Déchéance du terme : l'exigibilité anticipée du capital restant dû est subordonnée à la résiliation préalable du contrat de prêt en l'absence de clause résolutoire expresse (CA. com. Casablanca 2024)
La déchéance du terme et l'exigibilité anticipée du capital d'un prêt sont conditionnées par la résiliation préalable du contrat, sauf clause résolutoire expresse.
Points clés
- Exigibilité anticipée du capital subordonnée à la résiliation du contrat.
- Exception en cas de clause résolutoire expresse.
- Renforcement de la sécurité juridique pour les emprunteurs.
Résumé
Cette décision de la Cour d'Appel de Commerce de Casablanca clarifie les conditions de la déchéance du terme dans les contrats de prêt. Elle stipule que pour rendre exigible de manière anticipée le capital restant dû, il est impératif de procéder à la résiliation préalable du contrat de prêt. Cette exigence ne s'applique pas si le contrat contient une clause résolutoire expresse prévoyant la déchéance automatique. Cette jurisprudence protège les emprunteurs en évitant une exigibilité immédiate sans formalité préalable, renforçant la sécurité juridique des contrats de prêt.
Texte
En matière de crédit, la cour d'appel de commerce examine les conditions de la déchéance du terme et de l'exigibilité anticipée de la totalité des échéances. Le tribunal de commerce avait partiellement fait droit à la demande du prêteur, en ne condamnant l'emprunteur et sa caution qu'au paiement des échéances échues, tout en rejetant la demande relative aux échéances à échoir comme prématurée. L'appelant soutenait que le simple défaut de paiement d'une échéance entraînait, en vertu d'une clause contractuelle, la déchéance du terme et rendait l'intégralité du capital restant dû immédiatement exigible.
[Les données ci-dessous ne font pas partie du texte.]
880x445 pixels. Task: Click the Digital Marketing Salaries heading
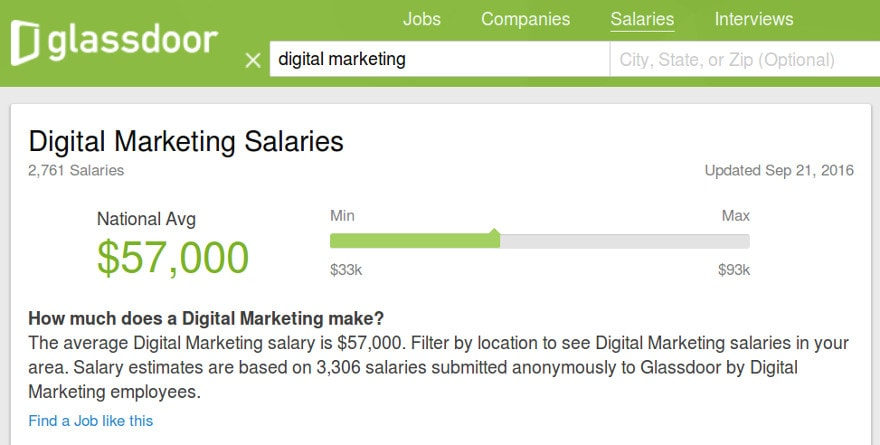(186, 141)
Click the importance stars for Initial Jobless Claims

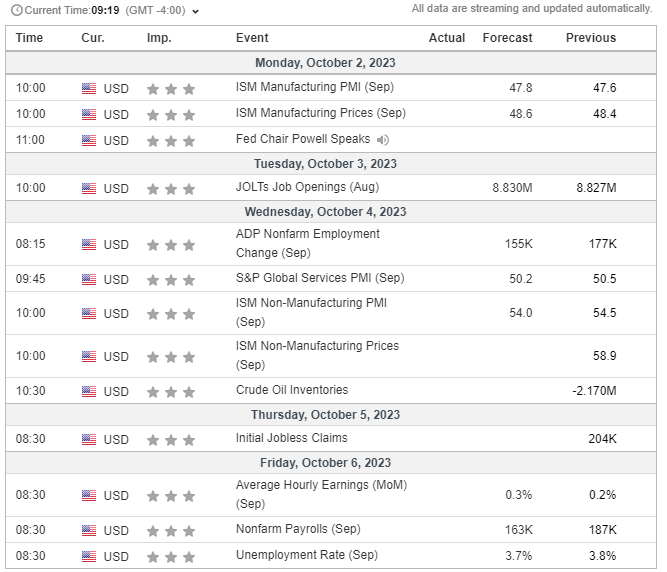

La cour écarte ce moyen en retenant que l'exigibilité des échéances non échues était contractuellement subordonnée à la résiliation préalable du contrat de prêt. Or, la cour relève que le prêteur n'a justifié ni d'une résiliation amiable, ni d'une résiliation judiciaire du contrat. La cour souligne que les parties n'avaient pas convenu d'une clause de résiliation de plein droit, mais seulement d'une faculté de résiliation au profit du prêteur en cas de défaillance de l'emprunteur. Faute pour le prêteur d'avoir préalablement fait constater la résiliation du contrat, le jugement est confirmé en ce qu'il a limité la condamnation aux seules échéances échues.